::: Dataset extract

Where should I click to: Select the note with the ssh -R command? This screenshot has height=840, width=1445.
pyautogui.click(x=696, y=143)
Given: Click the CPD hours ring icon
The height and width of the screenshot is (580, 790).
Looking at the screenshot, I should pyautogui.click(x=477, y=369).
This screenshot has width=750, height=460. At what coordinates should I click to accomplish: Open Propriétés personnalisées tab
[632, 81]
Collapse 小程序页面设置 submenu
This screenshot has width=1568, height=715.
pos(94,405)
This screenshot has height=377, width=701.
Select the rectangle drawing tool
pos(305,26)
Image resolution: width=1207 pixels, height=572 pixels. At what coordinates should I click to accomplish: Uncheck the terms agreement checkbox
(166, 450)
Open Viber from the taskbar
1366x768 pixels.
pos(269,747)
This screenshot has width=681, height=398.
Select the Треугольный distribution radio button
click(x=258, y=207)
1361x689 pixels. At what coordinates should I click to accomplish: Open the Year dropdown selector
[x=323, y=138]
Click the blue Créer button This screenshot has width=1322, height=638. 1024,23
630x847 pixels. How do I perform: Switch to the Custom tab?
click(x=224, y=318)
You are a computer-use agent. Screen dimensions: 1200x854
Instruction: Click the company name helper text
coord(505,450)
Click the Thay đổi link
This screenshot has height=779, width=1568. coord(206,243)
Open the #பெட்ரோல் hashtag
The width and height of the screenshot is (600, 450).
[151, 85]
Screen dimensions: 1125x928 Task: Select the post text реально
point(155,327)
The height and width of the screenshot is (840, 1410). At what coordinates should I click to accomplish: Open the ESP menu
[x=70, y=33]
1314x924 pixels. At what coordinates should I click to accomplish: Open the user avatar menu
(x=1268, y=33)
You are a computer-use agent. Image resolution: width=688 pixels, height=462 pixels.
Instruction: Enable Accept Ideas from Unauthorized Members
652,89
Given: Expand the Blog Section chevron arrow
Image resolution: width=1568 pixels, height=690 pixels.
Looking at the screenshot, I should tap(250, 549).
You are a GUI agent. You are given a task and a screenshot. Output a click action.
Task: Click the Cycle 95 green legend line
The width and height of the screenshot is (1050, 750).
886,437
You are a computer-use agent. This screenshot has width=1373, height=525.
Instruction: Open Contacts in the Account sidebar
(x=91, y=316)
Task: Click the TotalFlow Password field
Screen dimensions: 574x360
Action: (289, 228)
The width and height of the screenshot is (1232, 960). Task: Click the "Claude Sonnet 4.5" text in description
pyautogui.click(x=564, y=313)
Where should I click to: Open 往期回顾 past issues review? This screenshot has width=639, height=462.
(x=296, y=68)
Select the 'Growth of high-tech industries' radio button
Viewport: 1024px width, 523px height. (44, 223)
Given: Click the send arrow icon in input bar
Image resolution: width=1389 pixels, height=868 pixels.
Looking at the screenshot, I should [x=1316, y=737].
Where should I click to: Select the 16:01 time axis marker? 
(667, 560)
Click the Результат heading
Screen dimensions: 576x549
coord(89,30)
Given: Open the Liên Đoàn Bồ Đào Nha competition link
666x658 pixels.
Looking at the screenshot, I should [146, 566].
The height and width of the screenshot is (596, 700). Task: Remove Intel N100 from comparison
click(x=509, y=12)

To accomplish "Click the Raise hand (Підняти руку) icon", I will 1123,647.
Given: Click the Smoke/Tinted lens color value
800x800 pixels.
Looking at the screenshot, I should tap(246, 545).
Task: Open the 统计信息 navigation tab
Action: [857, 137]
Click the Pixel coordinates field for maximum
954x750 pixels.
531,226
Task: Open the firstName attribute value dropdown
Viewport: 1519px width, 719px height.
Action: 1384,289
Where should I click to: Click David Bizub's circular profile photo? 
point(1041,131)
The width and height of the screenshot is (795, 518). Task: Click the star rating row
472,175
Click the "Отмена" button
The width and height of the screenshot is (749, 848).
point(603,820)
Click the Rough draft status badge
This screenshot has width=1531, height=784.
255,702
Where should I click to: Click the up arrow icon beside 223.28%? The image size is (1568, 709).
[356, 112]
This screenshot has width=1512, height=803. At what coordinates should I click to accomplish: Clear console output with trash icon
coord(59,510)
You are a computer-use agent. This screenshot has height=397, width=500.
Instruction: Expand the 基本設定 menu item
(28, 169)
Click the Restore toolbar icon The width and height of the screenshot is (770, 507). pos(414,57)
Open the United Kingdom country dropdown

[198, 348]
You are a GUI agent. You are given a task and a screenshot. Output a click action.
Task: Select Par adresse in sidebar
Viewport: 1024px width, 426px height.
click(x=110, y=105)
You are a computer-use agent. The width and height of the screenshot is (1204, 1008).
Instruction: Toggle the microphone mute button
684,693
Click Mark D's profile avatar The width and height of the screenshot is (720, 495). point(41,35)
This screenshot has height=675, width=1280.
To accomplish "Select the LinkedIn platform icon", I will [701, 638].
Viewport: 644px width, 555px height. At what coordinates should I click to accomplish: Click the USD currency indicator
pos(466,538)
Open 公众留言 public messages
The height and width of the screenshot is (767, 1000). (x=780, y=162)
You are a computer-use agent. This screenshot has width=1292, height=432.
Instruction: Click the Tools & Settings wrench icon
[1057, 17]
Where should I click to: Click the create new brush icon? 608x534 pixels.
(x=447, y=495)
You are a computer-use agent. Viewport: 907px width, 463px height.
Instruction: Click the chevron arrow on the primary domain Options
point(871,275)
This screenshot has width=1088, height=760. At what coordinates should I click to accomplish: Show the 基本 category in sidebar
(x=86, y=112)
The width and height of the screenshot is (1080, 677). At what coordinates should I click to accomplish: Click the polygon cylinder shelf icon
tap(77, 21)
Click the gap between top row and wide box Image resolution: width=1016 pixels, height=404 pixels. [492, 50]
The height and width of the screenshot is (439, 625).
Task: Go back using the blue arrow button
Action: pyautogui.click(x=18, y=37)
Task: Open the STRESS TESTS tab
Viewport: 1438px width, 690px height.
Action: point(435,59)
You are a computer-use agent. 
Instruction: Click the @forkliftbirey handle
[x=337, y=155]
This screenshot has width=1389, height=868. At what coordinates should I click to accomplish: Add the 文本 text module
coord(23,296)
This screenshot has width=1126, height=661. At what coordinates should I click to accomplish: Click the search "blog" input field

::::::

| Problem description |
Keeping every line exactly as it is, copy all the records.

| Written answer |
Where should I click to: Select the note with the ssh -R command? This screenshot has height=840, width=1445.
pyautogui.click(x=696, y=143)
Given: Click the CPD hours ring icon
The height and width of the screenshot is (580, 790).
Looking at the screenshot, I should pyautogui.click(x=477, y=369).
This screenshot has width=750, height=460. At what coordinates should I click to accomplish: Open Propriétés personnalisées tab
[632, 81]
Collapse 小程序页面设置 submenu
This screenshot has width=1568, height=715.
pos(94,405)
This screenshot has height=377, width=701.
Select the rectangle drawing tool
pos(305,26)
Image resolution: width=1207 pixels, height=572 pixels. At what coordinates should I click to accomplish: Uncheck the terms agreement checkbox
(166, 450)
Open Viber from the taskbar
1366x768 pixels.
pos(269,747)
This screenshot has width=681, height=398.
Select the Треугольный distribution radio button
click(x=258, y=207)
1361x689 pixels. At what coordinates should I click to accomplish: Open the Year dropdown selector
[x=323, y=138]
Click the blue Créer button This screenshot has width=1322, height=638. 1024,23
630x847 pixels. How do I perform: Switch to the Custom tab?
click(x=224, y=318)
You are a computer-use agent. Screen dimensions: 1200x854
Instruction: Click the company name helper text
coord(505,450)
Click the Thay đổi link
This screenshot has height=779, width=1568. coord(206,243)
Open the #பெட்ரோல் hashtag
The width and height of the screenshot is (600, 450).
[151, 85]
Screen dimensions: 1125x928 Task: Select the post text реально
point(155,327)
The height and width of the screenshot is (840, 1410). At what coordinates should I click to accomplish: Open the ESP menu
[x=70, y=33]
1314x924 pixels. At what coordinates should I click to accomplish: Open the user avatar menu
(x=1268, y=33)
You are a computer-use agent. Image resolution: width=688 pixels, height=462 pixels.
Instruction: Enable Accept Ideas from Unauthorized Members
652,89
Given: Expand the Blog Section chevron arrow
Image resolution: width=1568 pixels, height=690 pixels.
Looking at the screenshot, I should tap(250, 549).
You are a GUI agent. You are given a task and a screenshot. Output a click action.
Task: Click the Cycle 95 green legend line
The width and height of the screenshot is (1050, 750).
886,437
You are a computer-use agent. This screenshot has width=1373, height=525.
Instruction: Open Contacts in the Account sidebar
(x=91, y=316)
Task: Click the TotalFlow Password field
Screen dimensions: 574x360
Action: (289, 228)
The width and height of the screenshot is (1232, 960). Task: Click the "Claude Sonnet 4.5" text in description
pyautogui.click(x=564, y=313)
Where should I click to: Open 往期回顾 past issues review? This screenshot has width=639, height=462.
(x=296, y=68)
Select the 'Growth of high-tech industries' radio button
Viewport: 1024px width, 523px height. (44, 223)
Given: Click the send arrow icon in input bar
Image resolution: width=1389 pixels, height=868 pixels.
Looking at the screenshot, I should [x=1316, y=737].
Where should I click to: Select the 16:01 time axis marker? 
(667, 560)
Click the Результат heading
Screen dimensions: 576x549
coord(89,30)
Given: Open the Liên Đoàn Bồ Đào Nha competition link
666x658 pixels.
Looking at the screenshot, I should [146, 566].
The height and width of the screenshot is (596, 700). Task: Remove Intel N100 from comparison
click(x=509, y=12)

To accomplish "Click the Raise hand (Підняти руку) icon", I will 1123,647.
Given: Click the Smoke/Tinted lens color value
800x800 pixels.
Looking at the screenshot, I should tap(246, 545).
Task: Open the 统计信息 navigation tab
Action: [857, 137]
Click the Pixel coordinates field for maximum
954x750 pixels.
531,226
Task: Open the firstName attribute value dropdown
Viewport: 1519px width, 719px height.
Action: 1384,289
Where should I click to: Click David Bizub's circular profile photo? 
point(1041,131)
The width and height of the screenshot is (795, 518). Task: Click the star rating row
472,175
Click the "Отмена" button
The width and height of the screenshot is (749, 848).
point(603,820)
Click the Rough draft status badge
This screenshot has width=1531, height=784.
255,702
Where should I click to: Click the up arrow icon beside 223.28%? The image size is (1568, 709).
[356, 112]
This screenshot has width=1512, height=803. At what coordinates should I click to accomplish: Clear console output with trash icon
coord(59,510)
You are a computer-use agent. This screenshot has height=397, width=500.
Instruction: Expand the 基本設定 menu item
(28, 169)
Click the Restore toolbar icon The width and height of the screenshot is (770, 507). pos(414,57)
Open the United Kingdom country dropdown

[198, 348]
You are a GUI agent. You are given a task and a screenshot. Output a click action.
Task: Select Par adresse in sidebar
Viewport: 1024px width, 426px height.
click(x=110, y=105)
You are a computer-use agent. The width and height of the screenshot is (1204, 1008).
Instruction: Toggle the microphone mute button
684,693
Click Mark D's profile avatar The width and height of the screenshot is (720, 495). point(41,35)
This screenshot has height=675, width=1280.
To accomplish "Select the LinkedIn platform icon", I will [701, 638].
Viewport: 644px width, 555px height. At what coordinates should I click to accomplish: Click the USD currency indicator
pos(466,538)
Open 公众留言 public messages
The height and width of the screenshot is (767, 1000). (x=780, y=162)
You are a computer-use agent. This screenshot has width=1292, height=432.
Instruction: Click the Tools & Settings wrench icon
[1057, 17]
Where should I click to: Click the create new brush icon? 608x534 pixels.
(x=447, y=495)
You are a computer-use agent. Viewport: 907px width, 463px height.
Instruction: Click the chevron arrow on the primary domain Options
point(871,275)
This screenshot has width=1088, height=760. At what coordinates should I click to accomplish: Show the 基本 category in sidebar
(x=86, y=112)
The width and height of the screenshot is (1080, 677). At what coordinates should I click to accomplish: Click the polygon cylinder shelf icon
tap(77, 21)
Click the gap between top row and wide box Image resolution: width=1016 pixels, height=404 pixels. [492, 50]
The height and width of the screenshot is (439, 625).
Task: Go back using the blue arrow button
Action: pyautogui.click(x=18, y=37)
Task: Open the STRESS TESTS tab
Viewport: 1438px width, 690px height.
Action: point(435,59)
You are a computer-use agent. 
Instruction: Click the @forkliftbirey handle
[x=337, y=155]
This screenshot has width=1389, height=868. At what coordinates should I click to accomplish: Add the 文本 text module
coord(23,296)
This screenshot has width=1126, height=661. At what coordinates should I click to accomplish: Click the search "blog" input field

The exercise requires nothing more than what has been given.